USS Somerset a floating tribute to the heroism of those on Flight 93

Mary Pickels
| Thursday, Feb. 27, 2014, 11:15 p.m.

PHILADELPHIA — Aboard the USS Somerset on the Delaware River on Thursday, Capt. Thomas L. Dearborn reflected on his first visit to the Flight 93 National Memorial last year.

“Being there on their hallowed ground, listening to their speeches, meeting with the family members and friends, was a very moving experience,” he said.

Now, he commands the 634-foot-long ship, a floating tribute to the heroism of the passengers and crew of United Airlines Flight 93, who stormed the cockpit, wrested control from the hijackers and crashed the plane in Stonycreek.

“All of the memorial tributes that we have made from Shanksville, Pa., all that that stands for, will lead (USS) Somerset throughout the oceans of the world and will be constant reminders of those heroic actions of those 40 crew members and passengers,” Dearborn said following a tour of the state-of-the-art ship.

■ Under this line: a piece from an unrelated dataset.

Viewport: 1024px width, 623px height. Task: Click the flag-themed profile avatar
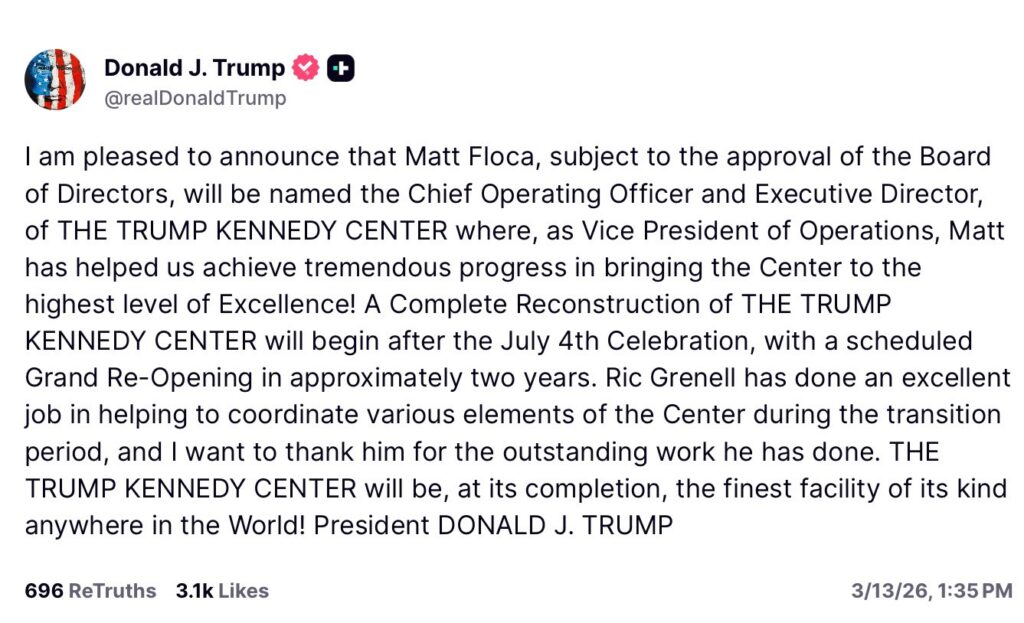point(55,79)
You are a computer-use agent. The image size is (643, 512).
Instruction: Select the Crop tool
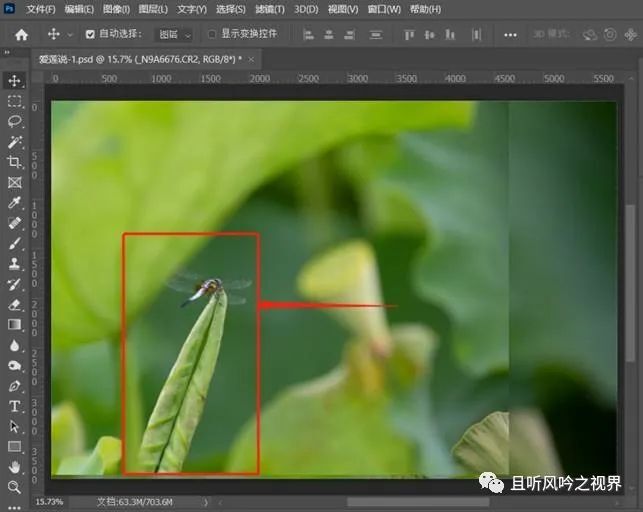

Docked at Penn's Landing with the Philadelphia skyline its backdrop, the ship will be commissioned in a formal ceremony at 11 a.m. Saturday.

“What Somerset brings is a 21st century amphibious shipbuilding and war-fighting technology, to provide the U.S. Navy and the Marine Corps the ability to embark various aircraft. We also have the ability to embark landing craft ... that can actually hover on the surface of the water. And it can carry both troops and equipment,” he said.

The ship can carry a significant amount of humanitarian relief, Dearborn said.

“There is a tremendous need for not only foreign humanitarian assistance and disaster relief, but in the homeland as well, which we refer to as defense support to civil authority. What this ship provides is a capability to bring a lot of relief and supplies on board,” he said.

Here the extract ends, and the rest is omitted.